Creating an amazing space for audience participation!
At the BBC, we put audiences at the heart of everything we do, so it’s important they feel they have a safe space to interact with all of our online products. Whether it’s a child uploading a picture for their favourite CBBC show, or an avid fan of current affairs sharing their thoughts on the latest breaking news story, the BBC is built to give a voice to everybody.
At the core of this is moderation. As text, pictures, videos and audio are submitted by the public to the BBC, we need to make sure our platform is an inclusive, enjoyable, and safe place to be. Not only for those of you at home browsing our online presence but also for the moderators who sift through user-submitted content.
Although often underappreciated, moderation is a fascinating area, both technically and philosophically. As well as offering challenging implementation problems, it also raises the question of what should be circulated or censored online.

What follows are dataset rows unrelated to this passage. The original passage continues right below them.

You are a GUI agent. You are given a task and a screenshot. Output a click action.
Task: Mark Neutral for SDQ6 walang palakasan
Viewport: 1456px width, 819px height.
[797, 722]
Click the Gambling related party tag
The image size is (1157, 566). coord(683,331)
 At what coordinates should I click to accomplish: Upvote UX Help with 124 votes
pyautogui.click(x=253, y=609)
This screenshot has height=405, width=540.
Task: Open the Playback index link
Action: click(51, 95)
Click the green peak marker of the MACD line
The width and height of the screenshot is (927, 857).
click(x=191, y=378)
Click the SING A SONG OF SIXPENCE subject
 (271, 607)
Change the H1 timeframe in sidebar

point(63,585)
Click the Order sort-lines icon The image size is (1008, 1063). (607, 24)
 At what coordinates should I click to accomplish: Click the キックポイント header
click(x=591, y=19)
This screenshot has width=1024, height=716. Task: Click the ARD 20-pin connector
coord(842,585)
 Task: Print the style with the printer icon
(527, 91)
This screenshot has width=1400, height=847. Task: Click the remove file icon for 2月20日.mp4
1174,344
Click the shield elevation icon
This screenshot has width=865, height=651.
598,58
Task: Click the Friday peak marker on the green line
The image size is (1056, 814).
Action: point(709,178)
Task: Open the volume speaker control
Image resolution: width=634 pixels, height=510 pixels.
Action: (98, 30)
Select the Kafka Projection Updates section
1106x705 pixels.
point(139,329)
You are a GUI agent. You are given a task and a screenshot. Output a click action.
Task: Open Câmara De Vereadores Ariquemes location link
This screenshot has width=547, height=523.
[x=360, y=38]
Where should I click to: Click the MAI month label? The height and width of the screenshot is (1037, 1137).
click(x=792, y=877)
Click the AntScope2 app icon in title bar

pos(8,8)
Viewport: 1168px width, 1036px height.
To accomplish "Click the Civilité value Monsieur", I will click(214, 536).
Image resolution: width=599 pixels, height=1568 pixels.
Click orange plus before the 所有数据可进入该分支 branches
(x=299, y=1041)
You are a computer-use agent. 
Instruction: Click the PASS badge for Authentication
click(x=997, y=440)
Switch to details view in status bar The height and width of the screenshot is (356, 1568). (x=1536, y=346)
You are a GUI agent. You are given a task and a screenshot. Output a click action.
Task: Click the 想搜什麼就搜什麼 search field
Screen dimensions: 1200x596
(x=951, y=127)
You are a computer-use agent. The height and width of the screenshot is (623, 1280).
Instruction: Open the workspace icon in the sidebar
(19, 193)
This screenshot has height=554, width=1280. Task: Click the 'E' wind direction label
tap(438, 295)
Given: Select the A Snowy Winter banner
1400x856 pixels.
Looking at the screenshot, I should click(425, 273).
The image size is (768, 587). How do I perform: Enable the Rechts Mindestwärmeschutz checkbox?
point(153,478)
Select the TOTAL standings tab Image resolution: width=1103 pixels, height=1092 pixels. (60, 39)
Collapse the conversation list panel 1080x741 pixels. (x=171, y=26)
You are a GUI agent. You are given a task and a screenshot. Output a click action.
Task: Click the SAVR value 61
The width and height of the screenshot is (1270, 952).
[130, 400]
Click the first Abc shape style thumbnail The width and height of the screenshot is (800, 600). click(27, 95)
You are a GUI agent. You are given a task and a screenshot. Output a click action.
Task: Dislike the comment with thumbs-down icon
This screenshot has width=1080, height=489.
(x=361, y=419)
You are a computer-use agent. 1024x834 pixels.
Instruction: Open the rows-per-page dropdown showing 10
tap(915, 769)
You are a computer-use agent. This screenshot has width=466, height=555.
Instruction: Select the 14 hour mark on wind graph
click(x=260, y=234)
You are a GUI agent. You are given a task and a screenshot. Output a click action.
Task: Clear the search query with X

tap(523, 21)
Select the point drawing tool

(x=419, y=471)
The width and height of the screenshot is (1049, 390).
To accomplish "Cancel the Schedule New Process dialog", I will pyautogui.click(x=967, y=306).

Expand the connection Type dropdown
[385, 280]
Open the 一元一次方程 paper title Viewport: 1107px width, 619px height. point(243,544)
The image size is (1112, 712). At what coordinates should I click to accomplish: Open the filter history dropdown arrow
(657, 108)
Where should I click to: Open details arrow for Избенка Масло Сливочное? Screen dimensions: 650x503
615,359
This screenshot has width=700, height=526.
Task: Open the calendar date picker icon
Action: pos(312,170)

The purpose of this article is to explore the BBC’s moderation platform, and explain what goes on behind the scenes. As this is an engineering blog, we will include some technical information, however this will be quite high level, so non-developers don’t be discouraged!
What exactly does the moderation platform do?
There are plenty of places for audiences to submit content to the BBC. However, not all of this content is suitable for BBC platforms. The job of moderation is to take submissions from the public, assess risk, surface content to moderators, then communicate decisions out to commenting systems, the account team, our uploader tool, or any other moderation service consumers.
Why we’re rebuilding moderation
One of the best things about engineering is the pace at which technology moves. As languages, frameworks and platforms sprint forward, new and exciting possibilities open up. In order to embrace these changes, it was decided to move on from the old engine that had done so well for so many years, and instead build something new.
How we’re going about it
One of the most brilliant and most challenging things about starting a new project is choosing the technologies to work with. At the BBC there is a definite preferred stack, so some choices were made for us.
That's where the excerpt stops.